[Stored records]
--------------------------------------------------

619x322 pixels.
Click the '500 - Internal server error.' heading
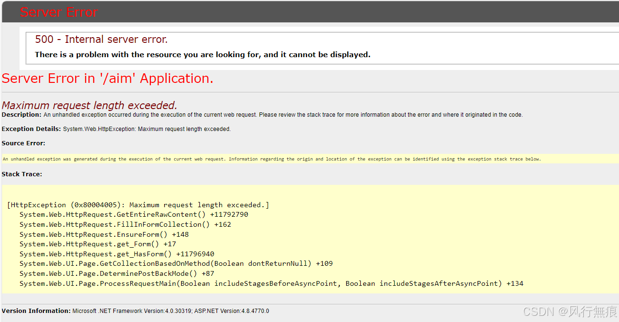point(101,40)
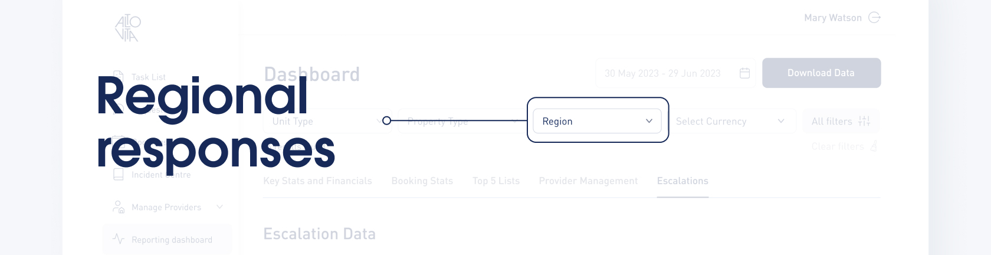
Task: Open the Provider Management tab
Action: coord(588,181)
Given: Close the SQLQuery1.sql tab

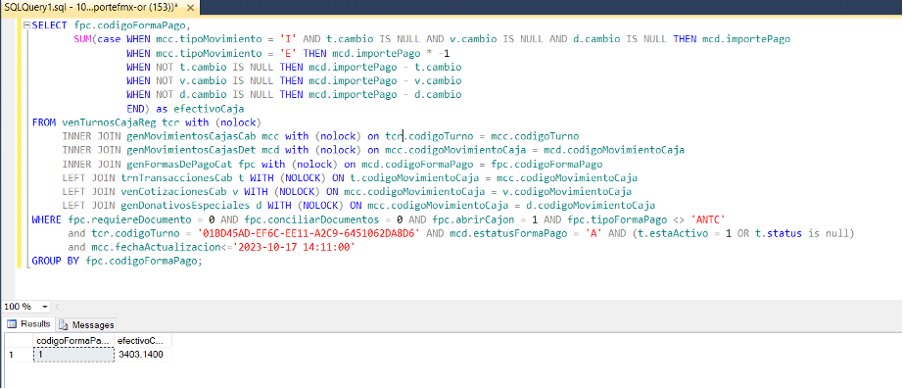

--------------------------------------------------

→ **WORK TASK**
Every record must be set down again exactly; pictures do not belong in the copy.

→ **WRITTEN ANSWER**
619x322 pixels.
Click the '500 - Internal server error.' heading
point(101,40)
Task: Open the Provider Management tab
Action: coord(588,181)
Given: Close the SQLQuery1.sql tab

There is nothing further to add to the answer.